Kommentar

Warum die Europäer schlechte Ratgeber im Nahen Osten sind

Nach der Ermordung von vier Jugendlichen spitzt sich die Situation im Nahen Osten dramatisch zu. Europa rät zur Zurückhaltung – doch hat es ein Glaubwürdigkeitsproblem, meint Jochim Stoltenberg.

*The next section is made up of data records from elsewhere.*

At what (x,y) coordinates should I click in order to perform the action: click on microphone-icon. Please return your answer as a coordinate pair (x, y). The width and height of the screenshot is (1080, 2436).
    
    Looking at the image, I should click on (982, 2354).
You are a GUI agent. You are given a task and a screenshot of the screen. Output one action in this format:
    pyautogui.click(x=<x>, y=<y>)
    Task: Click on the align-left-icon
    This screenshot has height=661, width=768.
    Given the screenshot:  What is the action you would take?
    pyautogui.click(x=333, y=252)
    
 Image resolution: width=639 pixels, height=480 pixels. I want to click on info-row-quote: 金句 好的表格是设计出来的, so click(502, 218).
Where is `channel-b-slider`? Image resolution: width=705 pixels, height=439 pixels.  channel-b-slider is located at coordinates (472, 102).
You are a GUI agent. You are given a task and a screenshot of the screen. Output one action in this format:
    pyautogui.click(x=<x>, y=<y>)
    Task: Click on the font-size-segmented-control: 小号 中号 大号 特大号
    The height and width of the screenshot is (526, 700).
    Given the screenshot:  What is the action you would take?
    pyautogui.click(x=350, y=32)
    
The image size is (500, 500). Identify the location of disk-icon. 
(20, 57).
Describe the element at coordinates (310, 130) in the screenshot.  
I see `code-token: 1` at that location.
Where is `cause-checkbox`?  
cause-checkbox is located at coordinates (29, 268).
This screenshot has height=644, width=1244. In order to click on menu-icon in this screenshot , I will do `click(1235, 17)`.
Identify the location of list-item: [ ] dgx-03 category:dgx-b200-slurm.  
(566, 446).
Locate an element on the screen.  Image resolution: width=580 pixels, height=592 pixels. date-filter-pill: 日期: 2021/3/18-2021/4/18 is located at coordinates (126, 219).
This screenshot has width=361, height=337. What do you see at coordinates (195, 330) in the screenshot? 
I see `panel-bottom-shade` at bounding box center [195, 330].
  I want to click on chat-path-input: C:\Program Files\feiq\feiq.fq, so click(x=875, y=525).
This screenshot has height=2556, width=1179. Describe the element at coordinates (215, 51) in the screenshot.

Foto: AMMAR AWAD / REUTERS

Der Nahe Osten ein Pulverfass, das mit immer neuem Sprengstoff gefüllt wird. Bürgerkrieg in Syrien, Vormarsch der Isis-Dschihadisten im Irak, Hunderttausende Syrer und Iraker auf der Flucht mit der Folge einer weiteren Destabilisierung der Region.

Und jetzt spitzt sich auch noch die Lage in Israel und den palästinensischen Gebieten auf der Westbank dramatisch zu, nachdem erst drei israelische Jugendliche vermutlich von Palästinensern entführt und ermordet wurden und in einem offenkundigen Racheakt jüdischer Extremisten ein arabischer Junge hingerichtet wurde. Eine Spirale der Gewalt, die nicht enden will. Eine Region, in dem Frieden keine Chance zu haben scheint. Weil Radikale auf allen Seiten seit Jahrzehnten unfähig, ja unwillig zum Kompromiss sind.

Noch sind Mörder und Hintergründe der schrecklichen Taten nicht aufgeklärt, Polizei und Justiz Israels – übrigens die einzige Demokratie und damit der einzige Rechtsstaat im Nahen Osten – versichern, die Mörder aller vier Opfer aufzuspüren und zur Verantwortung zu ziehen. Viele Israelis fordern mehr. Allein im Internet haben binnen Stunden 35.000 Menschen den Aufruf „Das Volk Israel fordert Rache“ unterzeichnet.

Selbst Minister rufen nun nach Strafmaßnahmen durch die Armee

Auch Kabinettsmitglieder wie Wirtschaftsminister Naftali Benett oder Außenminister Avigdor Lieberman rufen nach Strafmaßnahmen der Armee. Doch mit immer neuen Militäreinsätzen, das haben die vergangenen Jahre den Israelis bitter vor Augen geführt, ist keine dauerhafte Sicherheit zu gewinnen und auch die Hamas nicht zu zerschlagen. Zurückhaltung könne auch Stärke sein, mutmaßen deshalb viele Europäer und raten Israel nach den neuen Fememorden zur Besonnenheit, zum Verantwortungsbewusstsein. Das ist verständlich.

Es wäre aber glaubwürdiger, wenn dieser Appell auch an die verantwortlichen Palästinenser in Ramallah und Gaza gerichtet würde. Ratschläge der Europäer würden in Israel ohnehin ernster genommen, wenn die EU endlich kontrollieren würde, wohin beispielsweise ihre massive Finanzhilfe für die palästinensische Administration auf der Westbank fließt und wofür sie ausgegeben wird.

Dabei geht es insgesamt um Milliarden Euro, deren Verwendung im Dunkeln bleibt. Es gibt reichlich Hinweise, dass viel von diesen finanziellen „Aufbauhilfen“ nicht allein für Korruption missbraucht wird, sondern auch an terroristische Gruppen fließt – die Israel vernichten wollen. Dies zu stoppen, ist auch Europas Aufgabe.